阅读材料 -
━━━━
可以看到，在 createJobGraph 方法中，调用了 setChaining 方法，即进行链化操作。这也是 JobGraph 最核心的优化之一。下面我们来看一下具体怎么做链化。

private void setChaining() {
// we separate out the sources that run as inputs to another operator (chained inputs)
// from the sources that needs to run as the main (head) operator.
final Map<Integer, OperatorChainInfo> chainEntryPoints =
buildChainedInputsAndGetHeadInputs();
final Collection<OperatorChainInfo> initialEntryPoints =
chainEntryPoints.entrySet().stream()
.sorted(Comparator.comparing(Map.Entry::getKey))
.map(Map.Entry::getValue)
.collect(Collectors.toList());
// iterate over a copy of the values, because this map gets concurrently modified
for (OperatorChainInfo info : initialEntryPoints) {
createChain(
info.getStartNodeId(),
1, // operators start at position 1 because 0 is for chained source inputs
info,
chainEntryPoints,
true,
serializationExecutor,
jobVertexBuildContext,
null);
}
}

复制代码

setChaining 方法中主要分为两步，第一步是处理 Source 节点，将可以链化的 Source 和不能链化的 Source 节点分开。先来看如何判断一个 Source 是否可被链化。

public static boolean isChainableSource(StreamNode streamNode, StreamGraph streamGraph) {
// 最基本的一些判空，输出边数量为1
if (streamNode.getOperatorFactory() == null
|| !(streamNode.getOperatorFactory() instanceof SourceOperatorFactory)
━━━━
完成下列任务 -
A - 根据关于 JobGraph 链化的阅读材料，setChaining 方法主要分为几步？第一步做什么？
B - 请从关于 JobGraph 链化的阅读材料末尾接着写下去。

数据记录 -
━━━━
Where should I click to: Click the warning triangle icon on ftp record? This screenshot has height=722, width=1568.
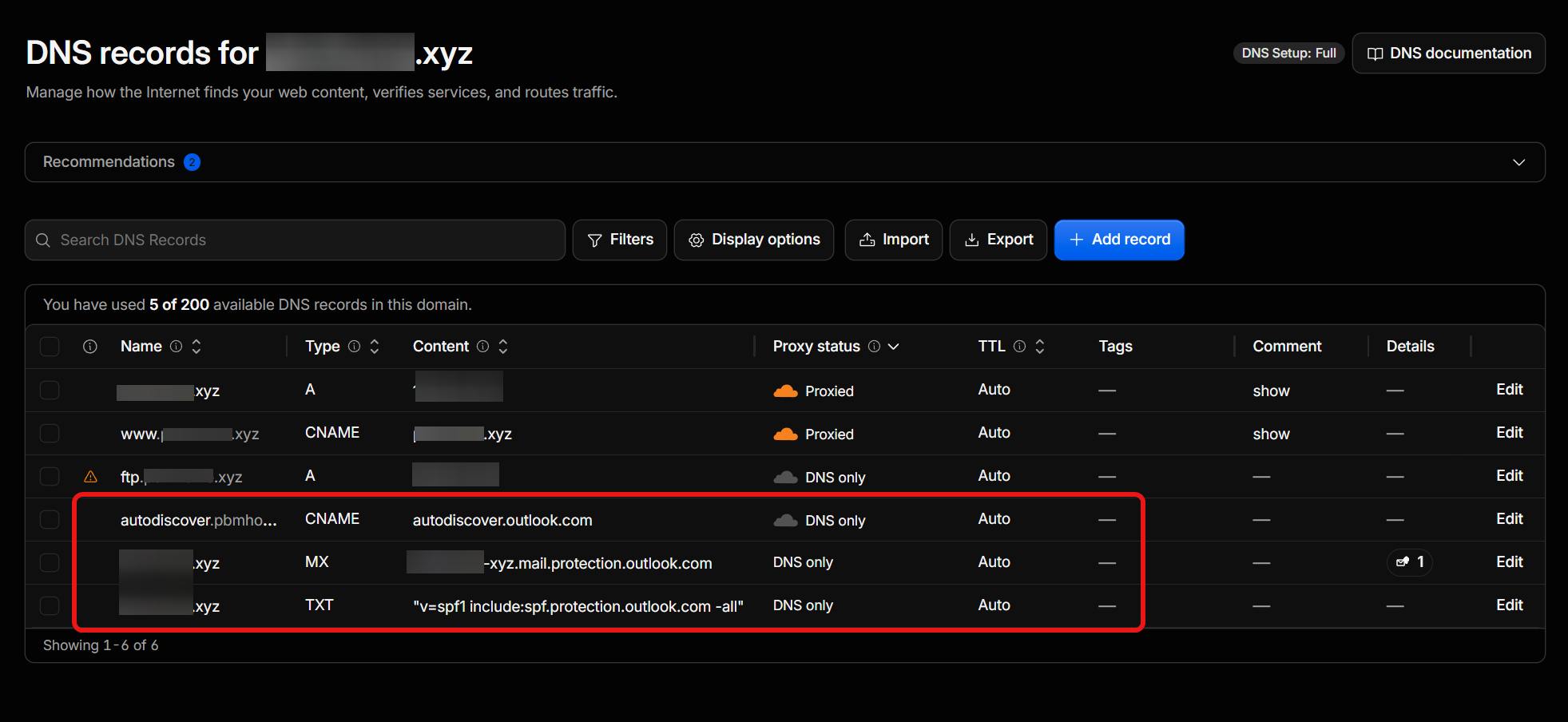pyautogui.click(x=90, y=477)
━━━━
任务解答 -
A - 分为两步，第一步是处理 Source 节点，把可以链化的 Source 节点和不能链化的分开。

B -
|| streamNode.getOutEdges().size() != 1) {
return false;
}
final StreamEdge sourceOutEdge = streamNode.getOutEdges().get(0);
final StreamNode target = streamGraph.getStreamNode(sourceOutEdge.getTargetId());
final ChainingStrategy targetChainingStrategy =
Preconditions.checkNotNull(target.getOperatorFactory()).getChainingStrategy();
// 链化策略必须 HEAD_WITH_SOURCES，输出边是可链化的
return targetChainingStrategy == ChainingStrategy.HEAD_WITH_SOURCES
&& isChainableInput(sourceOutEdge, streamGraph, false);
}
private static boolean isChainableInput(
StreamEdge edge, StreamGraph streamGraph, boolean allowChainWithDefaultParallelism) {
StreamNode upStreamVertex = streamGraph.getSourceVertex(edge);
StreamNode downStreamVertex = streamGraph.getTargetVertex(edge);
if (!(streamGraph.isChainingEnabled()
// 上下游节点是否在同一个 slot 共享组
&& upStreamVertex.isSameSlotSharingGroup(downStreamVertex)
// 操作符是否可以链化，主要做并行度检查
&& areOperatorsChainable(
upStreamVertex,
downStreamVertex,
streamGraph,
allowChainWithDefaultParallelism)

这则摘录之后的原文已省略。